## DATASET RECORDS
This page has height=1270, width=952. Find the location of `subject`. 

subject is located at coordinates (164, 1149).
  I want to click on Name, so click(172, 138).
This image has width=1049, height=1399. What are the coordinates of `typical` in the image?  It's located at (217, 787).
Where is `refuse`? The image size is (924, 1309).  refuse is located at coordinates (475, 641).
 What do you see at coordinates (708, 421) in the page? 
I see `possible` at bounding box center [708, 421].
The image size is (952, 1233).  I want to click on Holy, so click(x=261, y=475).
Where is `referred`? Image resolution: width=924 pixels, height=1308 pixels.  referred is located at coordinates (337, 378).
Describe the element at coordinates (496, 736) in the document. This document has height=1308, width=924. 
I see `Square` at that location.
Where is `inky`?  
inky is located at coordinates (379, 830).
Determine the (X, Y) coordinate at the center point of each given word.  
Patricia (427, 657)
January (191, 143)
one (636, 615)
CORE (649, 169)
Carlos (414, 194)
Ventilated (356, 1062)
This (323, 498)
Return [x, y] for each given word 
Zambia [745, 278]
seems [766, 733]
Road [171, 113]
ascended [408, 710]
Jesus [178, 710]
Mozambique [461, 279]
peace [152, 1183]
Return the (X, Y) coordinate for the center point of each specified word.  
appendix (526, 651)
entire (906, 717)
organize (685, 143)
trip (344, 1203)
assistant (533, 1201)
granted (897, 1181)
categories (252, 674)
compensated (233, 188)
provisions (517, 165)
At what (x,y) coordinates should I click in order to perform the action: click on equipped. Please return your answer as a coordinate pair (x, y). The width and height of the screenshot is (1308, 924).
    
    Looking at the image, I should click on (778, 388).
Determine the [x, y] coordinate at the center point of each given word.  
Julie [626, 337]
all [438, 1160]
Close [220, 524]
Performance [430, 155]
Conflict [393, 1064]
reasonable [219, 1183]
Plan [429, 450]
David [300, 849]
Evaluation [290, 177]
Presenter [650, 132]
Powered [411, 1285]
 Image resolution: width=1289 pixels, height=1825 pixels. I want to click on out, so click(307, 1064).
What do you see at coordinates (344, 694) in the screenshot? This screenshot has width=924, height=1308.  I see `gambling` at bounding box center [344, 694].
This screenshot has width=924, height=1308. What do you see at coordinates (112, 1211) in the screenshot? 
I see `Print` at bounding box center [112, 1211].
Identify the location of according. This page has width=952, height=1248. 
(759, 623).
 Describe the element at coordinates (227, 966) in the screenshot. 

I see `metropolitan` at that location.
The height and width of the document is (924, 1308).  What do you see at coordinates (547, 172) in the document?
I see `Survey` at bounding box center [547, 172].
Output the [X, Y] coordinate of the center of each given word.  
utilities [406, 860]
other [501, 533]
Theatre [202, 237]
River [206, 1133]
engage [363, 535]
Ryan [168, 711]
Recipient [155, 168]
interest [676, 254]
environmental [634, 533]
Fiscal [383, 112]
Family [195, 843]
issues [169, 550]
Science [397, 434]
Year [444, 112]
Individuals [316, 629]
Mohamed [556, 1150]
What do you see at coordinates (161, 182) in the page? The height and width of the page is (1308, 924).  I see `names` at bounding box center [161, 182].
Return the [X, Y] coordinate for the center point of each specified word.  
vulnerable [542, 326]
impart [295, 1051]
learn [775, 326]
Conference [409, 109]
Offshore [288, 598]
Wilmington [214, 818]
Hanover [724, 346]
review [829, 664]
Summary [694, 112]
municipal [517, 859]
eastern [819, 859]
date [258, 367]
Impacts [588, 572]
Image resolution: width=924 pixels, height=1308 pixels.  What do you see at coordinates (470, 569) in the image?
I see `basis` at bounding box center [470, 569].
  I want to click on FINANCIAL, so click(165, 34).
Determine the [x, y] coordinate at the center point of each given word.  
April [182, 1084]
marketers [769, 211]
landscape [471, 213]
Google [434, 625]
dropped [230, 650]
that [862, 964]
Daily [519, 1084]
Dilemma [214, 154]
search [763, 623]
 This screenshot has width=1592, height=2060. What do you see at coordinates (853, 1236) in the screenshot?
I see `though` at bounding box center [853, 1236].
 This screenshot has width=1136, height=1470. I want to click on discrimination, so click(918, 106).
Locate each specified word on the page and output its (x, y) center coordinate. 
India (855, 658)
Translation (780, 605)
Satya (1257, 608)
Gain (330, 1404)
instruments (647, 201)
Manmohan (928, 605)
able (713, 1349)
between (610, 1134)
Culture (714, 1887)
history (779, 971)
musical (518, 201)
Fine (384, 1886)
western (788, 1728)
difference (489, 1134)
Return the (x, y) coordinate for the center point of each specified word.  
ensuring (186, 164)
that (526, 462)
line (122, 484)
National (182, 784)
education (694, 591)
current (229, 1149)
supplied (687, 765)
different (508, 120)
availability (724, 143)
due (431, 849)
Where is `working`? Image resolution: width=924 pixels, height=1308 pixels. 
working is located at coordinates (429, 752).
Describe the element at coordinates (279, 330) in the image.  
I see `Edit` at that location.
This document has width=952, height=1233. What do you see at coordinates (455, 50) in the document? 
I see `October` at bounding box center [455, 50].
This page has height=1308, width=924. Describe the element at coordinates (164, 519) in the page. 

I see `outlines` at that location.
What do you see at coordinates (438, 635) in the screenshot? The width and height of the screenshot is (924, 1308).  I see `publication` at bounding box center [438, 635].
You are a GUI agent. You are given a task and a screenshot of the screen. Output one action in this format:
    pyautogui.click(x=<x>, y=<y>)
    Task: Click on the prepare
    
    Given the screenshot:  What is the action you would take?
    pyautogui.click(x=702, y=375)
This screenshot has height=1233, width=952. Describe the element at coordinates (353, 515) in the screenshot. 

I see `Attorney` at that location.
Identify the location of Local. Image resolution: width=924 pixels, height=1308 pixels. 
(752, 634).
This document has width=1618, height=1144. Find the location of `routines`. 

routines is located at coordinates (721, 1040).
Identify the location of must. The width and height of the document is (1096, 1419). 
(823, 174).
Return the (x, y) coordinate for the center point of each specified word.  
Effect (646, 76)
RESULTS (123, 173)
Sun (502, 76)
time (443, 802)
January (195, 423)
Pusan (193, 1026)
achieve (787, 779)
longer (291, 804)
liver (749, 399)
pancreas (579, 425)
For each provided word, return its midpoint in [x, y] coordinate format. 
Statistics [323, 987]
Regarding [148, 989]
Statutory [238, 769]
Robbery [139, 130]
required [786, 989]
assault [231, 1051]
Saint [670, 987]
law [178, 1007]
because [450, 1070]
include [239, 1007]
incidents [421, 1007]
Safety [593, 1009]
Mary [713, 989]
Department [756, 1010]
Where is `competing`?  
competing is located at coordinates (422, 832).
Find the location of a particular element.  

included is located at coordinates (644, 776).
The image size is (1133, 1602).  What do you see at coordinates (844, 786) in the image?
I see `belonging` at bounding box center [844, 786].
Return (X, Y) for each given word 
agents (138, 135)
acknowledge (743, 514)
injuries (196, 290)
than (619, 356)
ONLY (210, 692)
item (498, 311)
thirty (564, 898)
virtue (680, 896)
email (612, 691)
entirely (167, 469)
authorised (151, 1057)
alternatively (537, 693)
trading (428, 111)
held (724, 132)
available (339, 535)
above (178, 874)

## GIVEN REQUEST
Copy the items above word for word, starting with the line that contains "Plan [429, 450]" and going on through the line that contains "Dilemma [214, 154]". Include both of those lines.

## TASK SOLUTION
Plan [429, 450]
David [300, 849]
Evaluation [290, 177]
Presenter [650, 132]
Powered [411, 1285]
 Image resolution: width=1289 pixels, height=1825 pixels. I want to click on out, so click(307, 1064).
What do you see at coordinates (344, 694) in the screenshot? This screenshot has width=924, height=1308.  I see `gambling` at bounding box center [344, 694].
This screenshot has width=924, height=1308. What do you see at coordinates (112, 1211) in the screenshot? 
I see `Print` at bounding box center [112, 1211].
Identify the location of according. This page has width=952, height=1248. 
(759, 623).
 Describe the element at coordinates (227, 966) in the screenshot. 

I see `metropolitan` at that location.
The height and width of the document is (924, 1308).  What do you see at coordinates (547, 172) in the document?
I see `Survey` at bounding box center [547, 172].
Output the [X, Y] coordinate of the center of each given word.  
utilities [406, 860]
other [501, 533]
Theatre [202, 237]
River [206, 1133]
engage [363, 535]
Ryan [168, 711]
Recipient [155, 168]
interest [676, 254]
environmental [634, 533]
Fiscal [383, 112]
Family [195, 843]
issues [169, 550]
Science [397, 434]
Year [444, 112]
Individuals [316, 629]
Mohamed [556, 1150]
What do you see at coordinates (161, 182) in the page? The height and width of the page is (1308, 924).  I see `names` at bounding box center [161, 182].
Return the [X, Y] coordinate for the center point of each specified word.  
vulnerable [542, 326]
impart [295, 1051]
learn [775, 326]
Conference [409, 109]
Offshore [288, 598]
Wilmington [214, 818]
Hanover [724, 346]
review [829, 664]
Summary [694, 112]
municipal [517, 859]
eastern [819, 859]
date [258, 367]
Impacts [588, 572]
Image resolution: width=924 pixels, height=1308 pixels.  What do you see at coordinates (470, 569) in the image?
I see `basis` at bounding box center [470, 569].
  I want to click on FINANCIAL, so click(165, 34).
Determine the [x, y] coordinate at the center point of each given word.  
April [182, 1084]
marketers [769, 211]
landscape [471, 213]
Google [434, 625]
dropped [230, 650]
that [862, 964]
Daily [519, 1084]
Dilemma [214, 154]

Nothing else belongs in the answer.